━━ DATA TO PROCESS ━━

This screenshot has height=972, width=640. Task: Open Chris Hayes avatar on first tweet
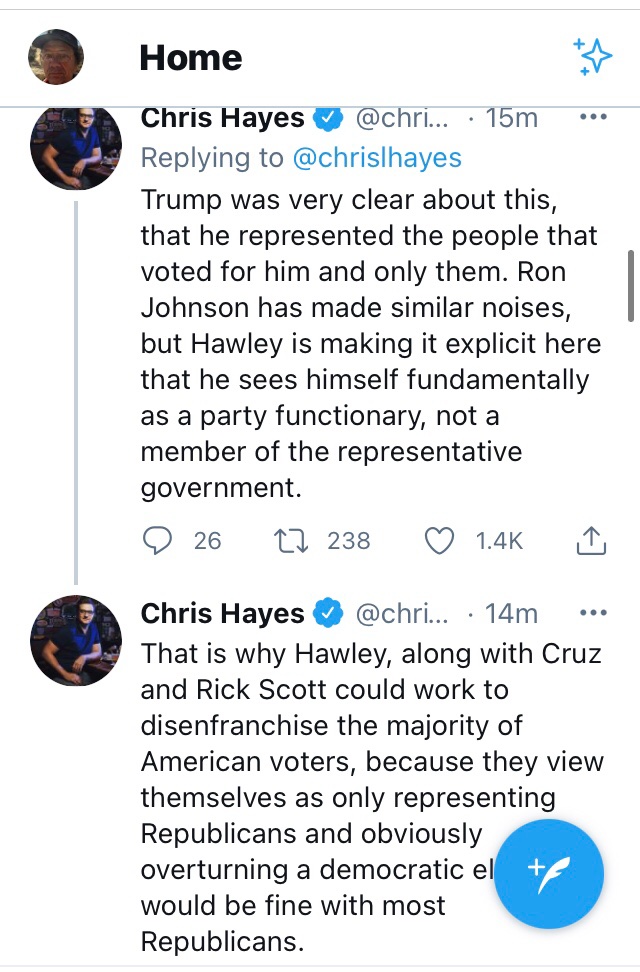tap(77, 145)
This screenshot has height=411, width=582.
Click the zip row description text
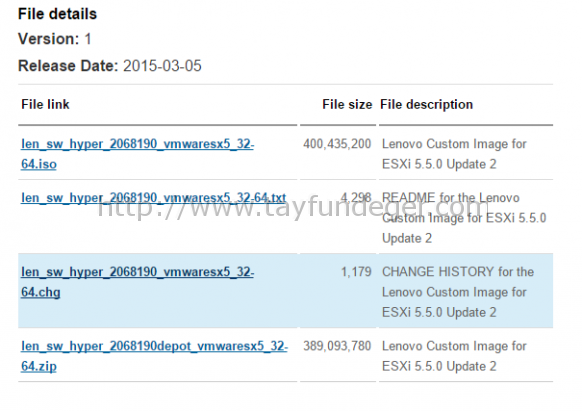(454, 356)
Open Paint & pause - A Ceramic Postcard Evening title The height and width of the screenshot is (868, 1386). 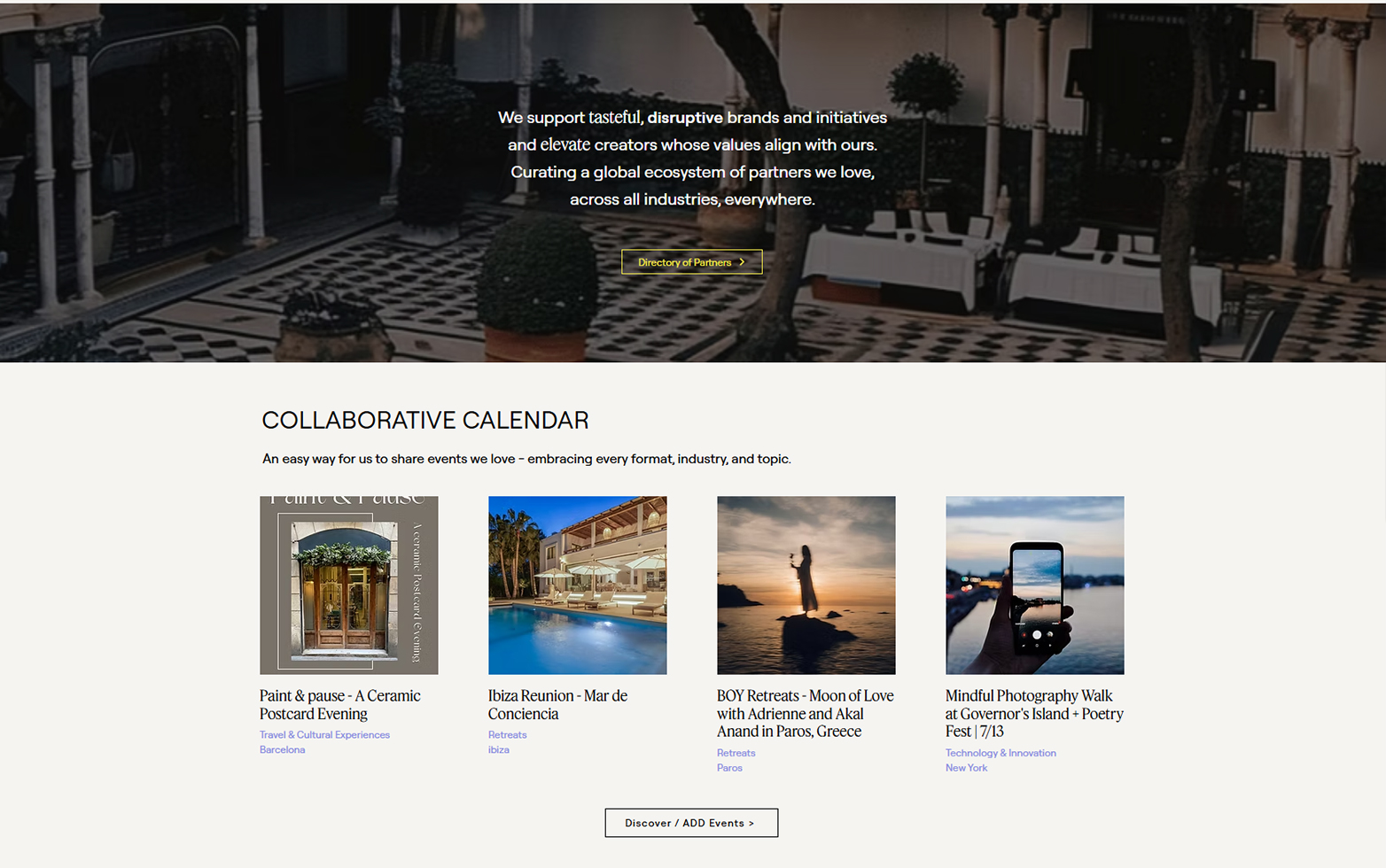(x=340, y=705)
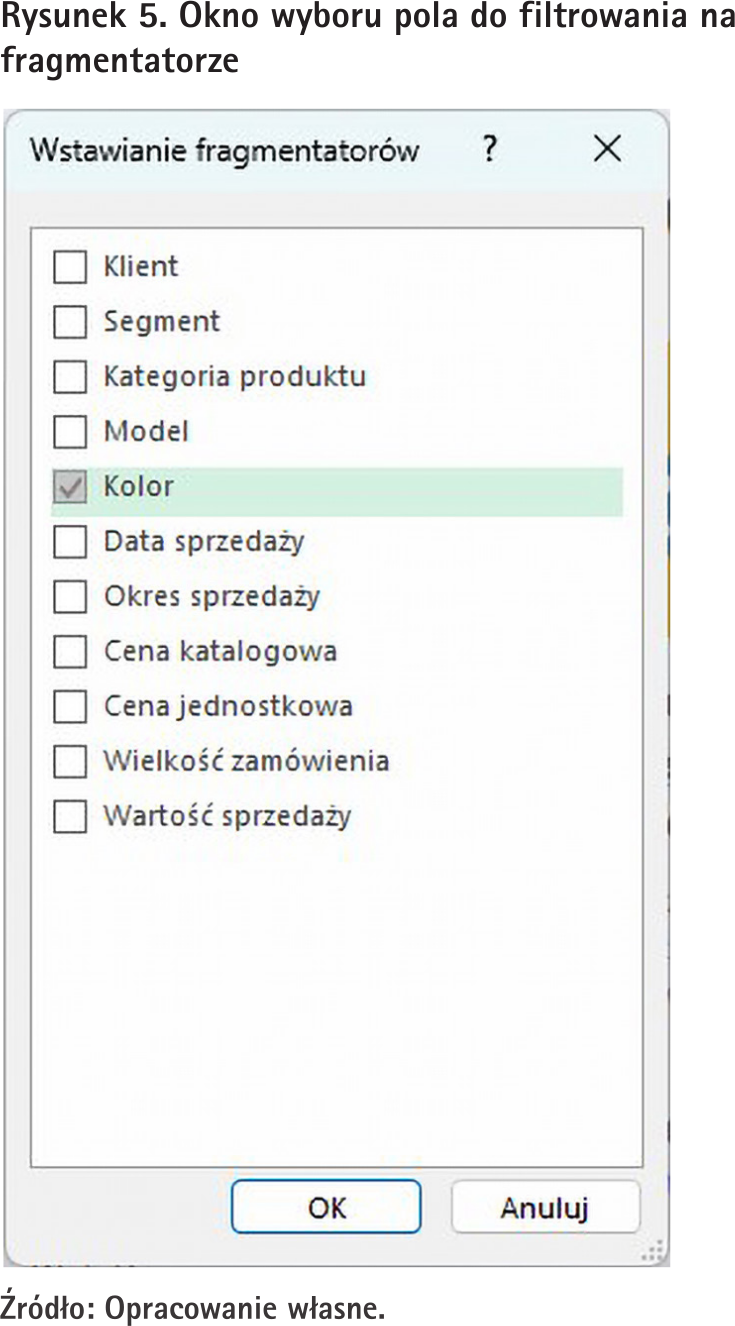Viewport: 735px width, 1326px height.
Task: Close the Wstawianie fragmentatorów dialog
Action: pos(607,150)
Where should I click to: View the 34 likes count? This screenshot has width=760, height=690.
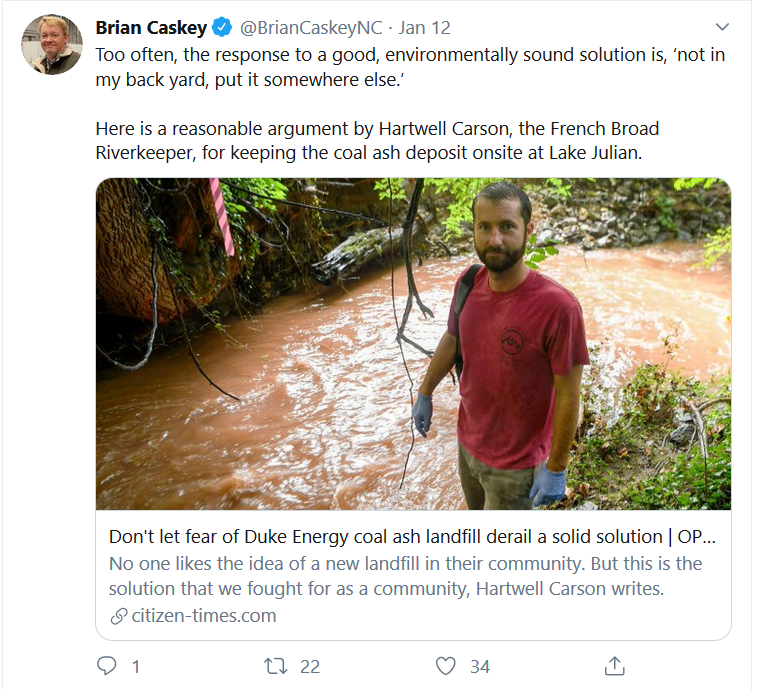480,666
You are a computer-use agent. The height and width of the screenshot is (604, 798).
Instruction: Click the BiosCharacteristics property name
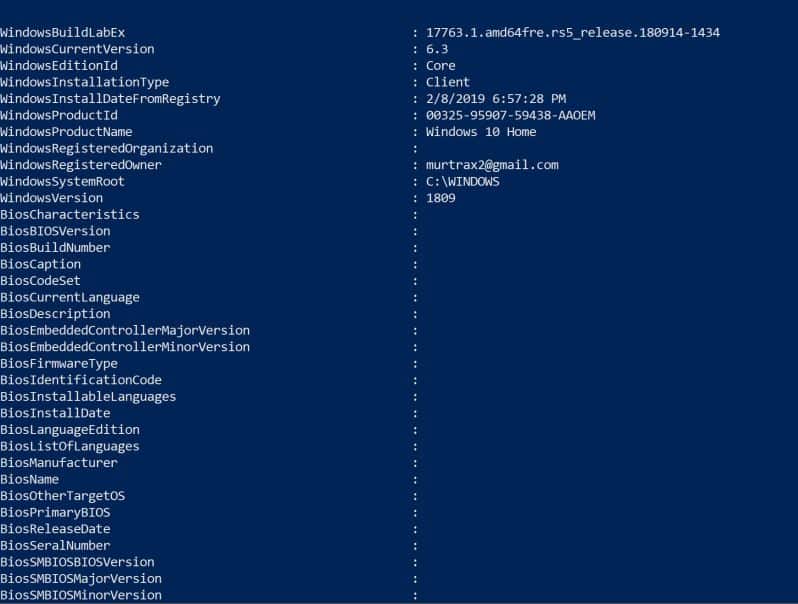70,215
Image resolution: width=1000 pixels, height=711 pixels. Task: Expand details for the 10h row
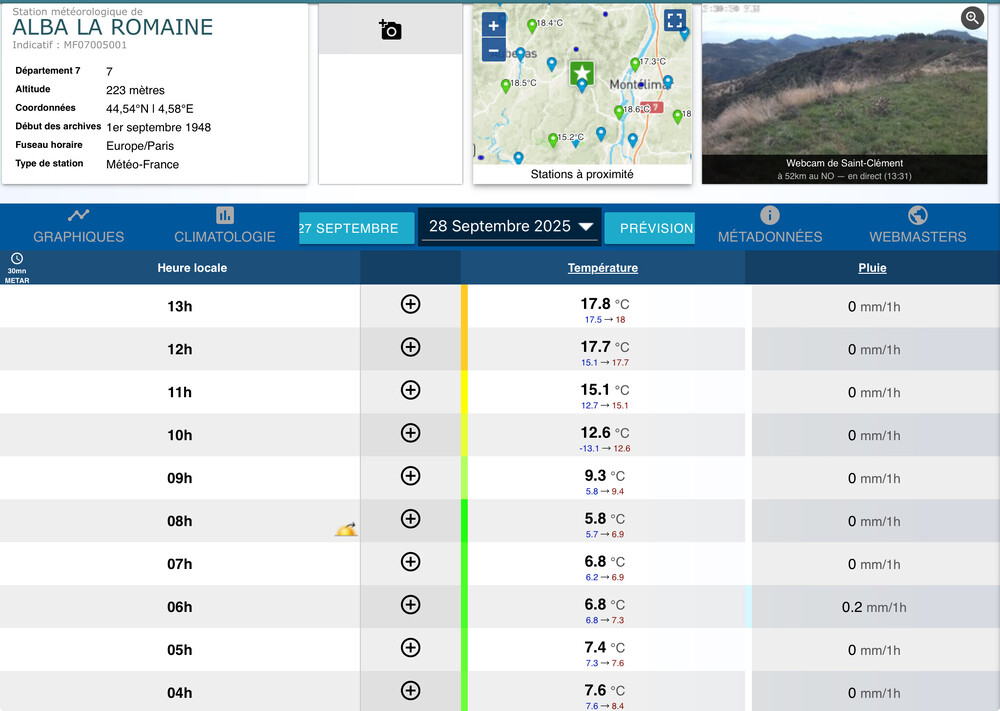[x=410, y=433]
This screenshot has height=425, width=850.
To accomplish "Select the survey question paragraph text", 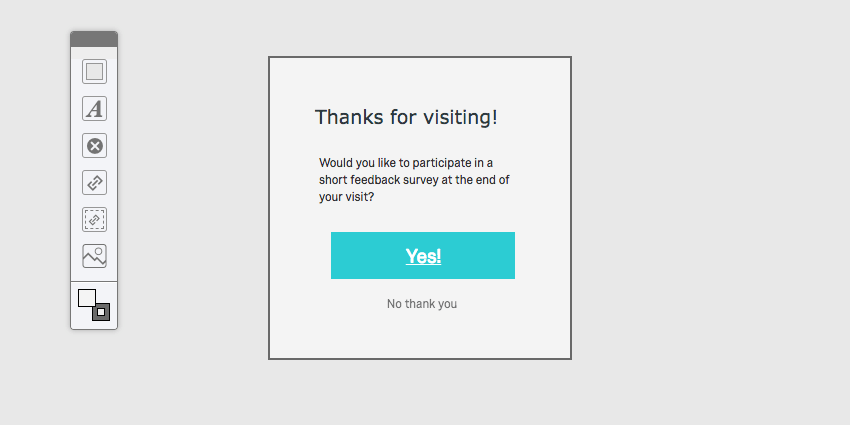I will 414,180.
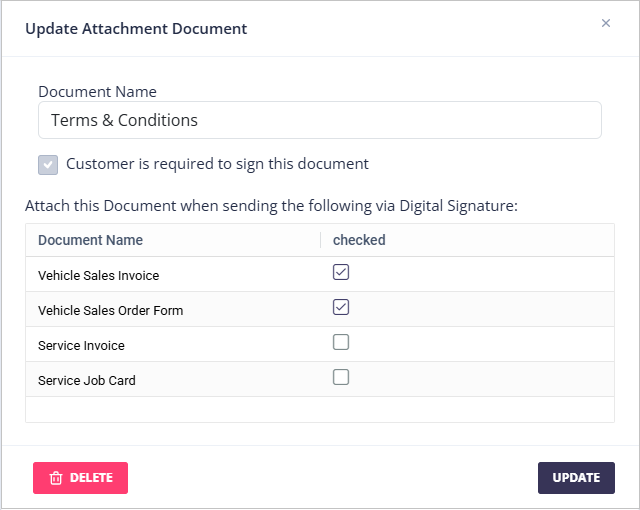Click the "checked" column header
640x510 pixels.
pyautogui.click(x=359, y=240)
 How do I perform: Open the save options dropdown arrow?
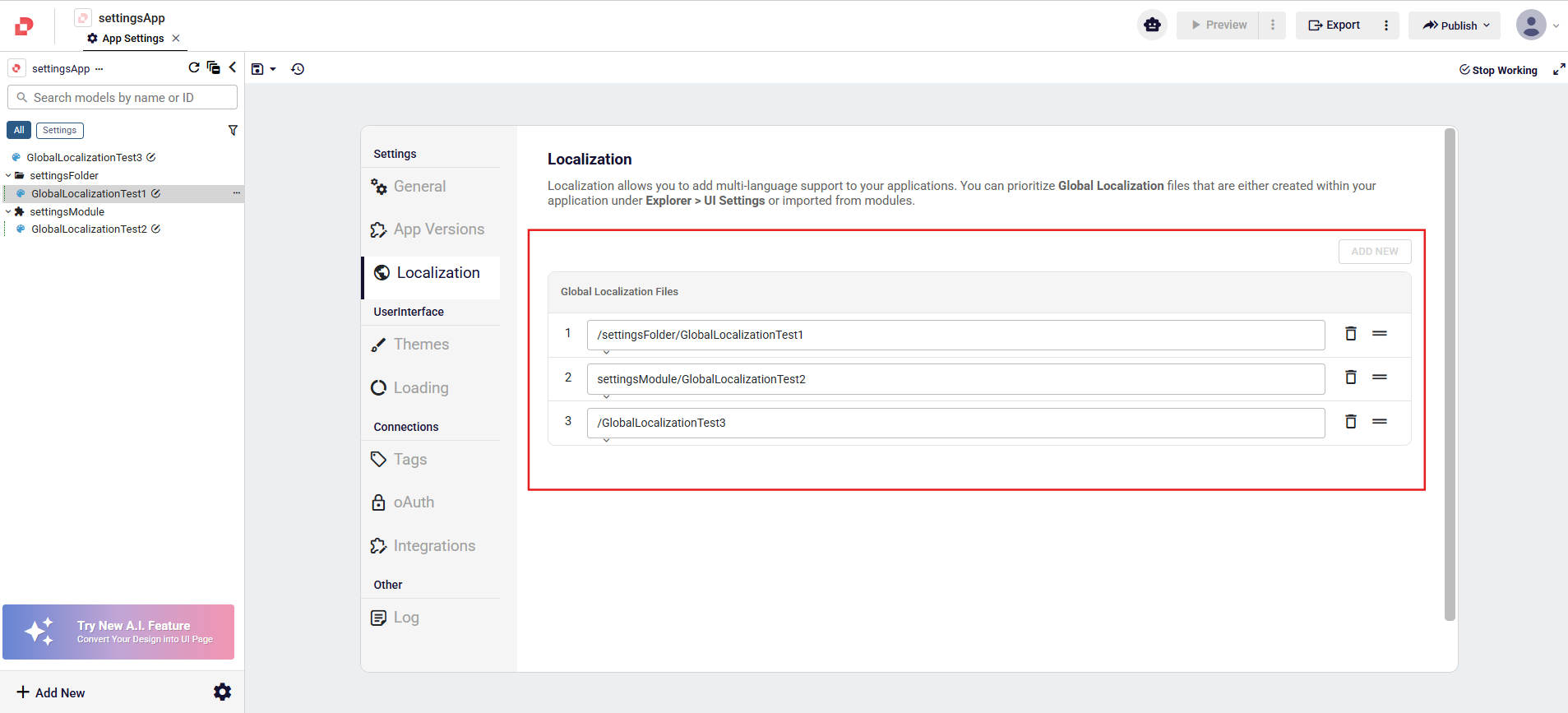[273, 70]
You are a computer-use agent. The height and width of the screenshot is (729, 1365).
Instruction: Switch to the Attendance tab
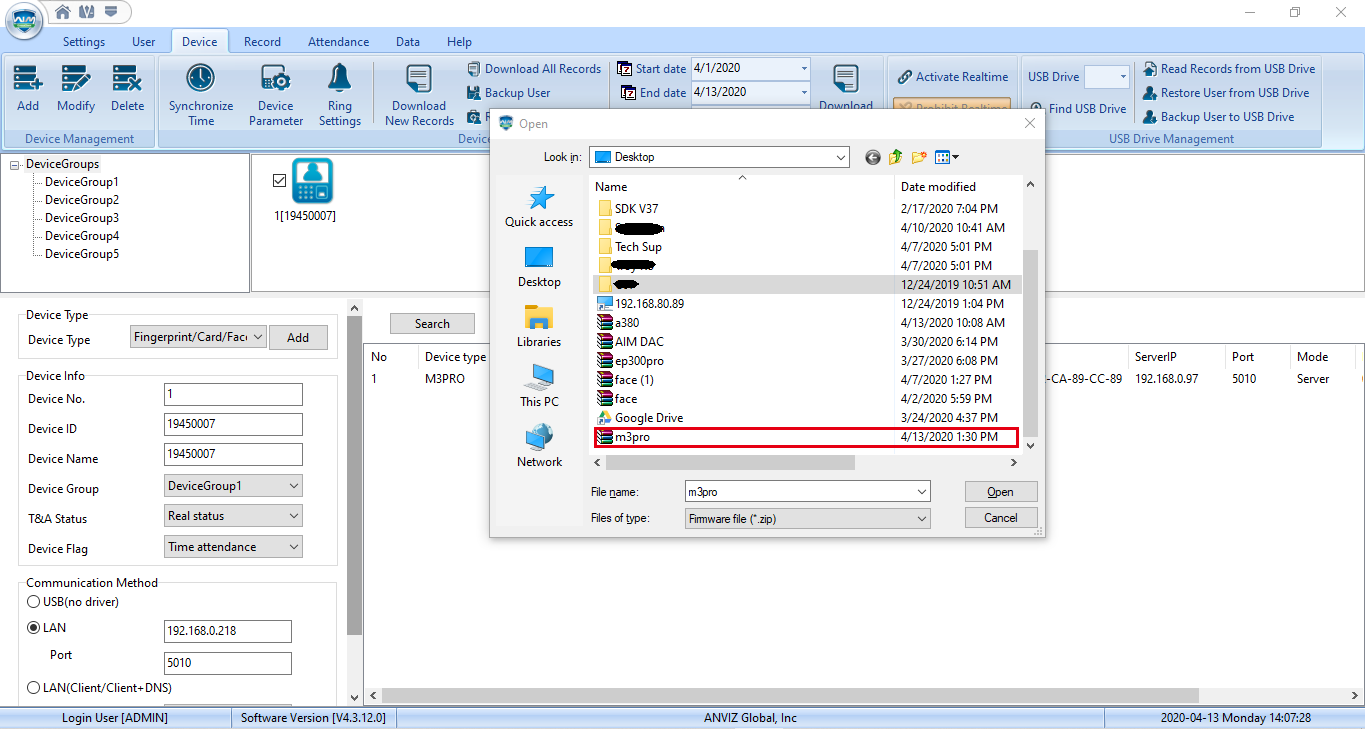point(338,42)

━━━

§ ACTIVITY: The expected answer is a number and nothing else: how many lines above include the word "computer".

§ SOLUTION TO THE EXERCISE: 2